* **Źródło**:

▬▬▬▬▬▬▬▬▬▬

Bjoergen mówi o Johaug: "kontaktujemy się ze sobą kilka razy w tygodniu"

Newspix / NORDPOLE / Na zdjęciu: Therese Johaug
Newspix / NORDPOLE / Na zdjęciu: Therese Johaug

Marit Bjoergen zdradziła mediom, że biegaczka, której grozi rozbrat ze sportem na kilkanaście miesięcy, nie odizolowała się od kadry.

Therese Johaug grozi 14-miesięczna dyskwalifikacja za stosowanie sterydu anabolicznego clostebolu. Zakazana substancja znajduje się m.in. w kremie Trofodermin, który norweska biegaczka stosowała podobno na poparzone od słońca usta.

Okres zawieszenia medalistki olimpijskiej budzi jednak sporo kontrowersji w środowisku narciarskim. Taki wymiar kary (biegnie od października 2016 roku) zwiększyłby bowiem szanse Johaug na występ podczas igrzysk olimpijskich w koreańskim Pjongczang (w dniach 9-25 lutego 2018 roku). - Czemu inni sportowcy są traktowani gorzej? - pyta szwedzki dziennikarz Kristoffer Bergstroem.

▬▬▬▬▬▬▬▬▬▬

* **Treść polecenia A**:
Oceń, czy podane stwierdzenia są zgodne z artykułem o Therese Johaug. Przy każdym odpowiedz „tak” lub „nie” i przytocz rozstrzygające słowa artykułu: (i) Therese Johaug grozi czternastomiesięczna dyskwalifikacja; (ii) igrzyska w Pjongczang mają się odbyć w styczniu 2018 roku; (iii) Kristoffer Bergstroem jest dziennikarzem z Norwegii.
* **Treść polecenia B**:
Jak nazywa się krem, w którym według artykułu o Therese Johaug znajduje się zakazana substancja?
* **Treść polecenia C**:
Kontynuuj artykuł o Therese Johaug od miejsca, w którym się kończy.
Poniższe dane nie mają żadnego związku z artykułem o Therese Johaug.

Wiersze z położeniem celów:
▬▬▬▬▬▬▬▬▬▬

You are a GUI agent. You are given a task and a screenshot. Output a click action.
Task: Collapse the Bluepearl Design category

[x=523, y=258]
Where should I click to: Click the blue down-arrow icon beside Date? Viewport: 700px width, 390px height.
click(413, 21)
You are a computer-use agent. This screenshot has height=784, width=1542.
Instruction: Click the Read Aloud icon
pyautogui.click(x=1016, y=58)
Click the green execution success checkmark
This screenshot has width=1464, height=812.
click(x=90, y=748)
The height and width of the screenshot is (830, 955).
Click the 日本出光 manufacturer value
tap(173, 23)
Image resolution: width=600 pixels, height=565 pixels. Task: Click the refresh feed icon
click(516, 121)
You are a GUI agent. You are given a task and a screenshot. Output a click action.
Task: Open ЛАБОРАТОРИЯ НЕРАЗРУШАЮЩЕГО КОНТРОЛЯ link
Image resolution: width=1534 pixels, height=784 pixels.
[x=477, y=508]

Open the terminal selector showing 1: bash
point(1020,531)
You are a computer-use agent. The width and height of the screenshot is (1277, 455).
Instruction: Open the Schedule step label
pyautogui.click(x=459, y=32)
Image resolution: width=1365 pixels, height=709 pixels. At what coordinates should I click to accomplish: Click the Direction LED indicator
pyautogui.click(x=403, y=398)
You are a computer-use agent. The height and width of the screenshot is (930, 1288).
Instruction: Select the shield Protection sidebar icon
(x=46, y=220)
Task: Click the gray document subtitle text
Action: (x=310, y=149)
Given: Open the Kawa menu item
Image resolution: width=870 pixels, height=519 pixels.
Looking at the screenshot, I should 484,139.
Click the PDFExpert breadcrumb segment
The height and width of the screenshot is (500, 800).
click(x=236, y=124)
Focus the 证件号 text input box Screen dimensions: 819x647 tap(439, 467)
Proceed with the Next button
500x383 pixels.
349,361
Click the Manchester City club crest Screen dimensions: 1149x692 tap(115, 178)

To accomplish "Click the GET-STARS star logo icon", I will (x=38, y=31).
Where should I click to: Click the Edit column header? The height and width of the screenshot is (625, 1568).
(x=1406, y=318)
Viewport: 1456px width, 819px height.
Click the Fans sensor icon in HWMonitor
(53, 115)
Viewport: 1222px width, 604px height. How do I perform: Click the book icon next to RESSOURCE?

▬▬▬▬▬▬▬▬▬▬

* **Wynik zadania A**:
(i) Tak: „Therese Johaug grozi 14-miesięczna dyskwalifikacja”.
(ii) Nie: „w dniach 9-25 lutego 2018 roku”.
(iii) Nie: „szwedzki dziennikarz Kristoffer Bergstroem”.

* **Wynik zadania B**:
Trofodermin.

* **Wynik zadania C**:
Murem za koleżanką stoją jej koleżanki z norweskiej kadry. Marit Bjoergen jest przekonana, że Therese wróci po okresie dyskwalifikacji mocniejsza. Największa gwiazda biegów narciarskich kobiet zdradziła w rozmowie ze skandynawskimi mediami, że Johaug wcale nie odizolowała się od kadry po wybuchu afery dopingowej.

- Kontaktujemy się ze sobą kilka razy w tygodniu. Najważniejsze, żeby nie zostawić je teraz samej. Therese jest w zespole od 11 lat i jest częścią naszej rodziny. To trudny czas dla niej, ale sądzę, że ona koncentruje się już na powrocie - przyznała Bjoergen.

Ingvild Flugstad Oestberg, której bardzo brakuje Johaug w kadrze, również potwierdziła, że dopingowiczka jest bardzo zaangażowana w życie reprezentacji.

- To straszne. Tęsknię za nią. Cały czas mam złudzenie, że ona jest chora i wróci do nas w przyszłym tygodniu. Na szczęście, przez cały czas jesteśmy w kontakcie. Wysyła dużo sms-ów przed i po zawodach. Musimy pamiętać, żeby dbać o nią. Therese jest przecież naszą dobrą przyjaciółką – powiedziała Flugstad Oestberg.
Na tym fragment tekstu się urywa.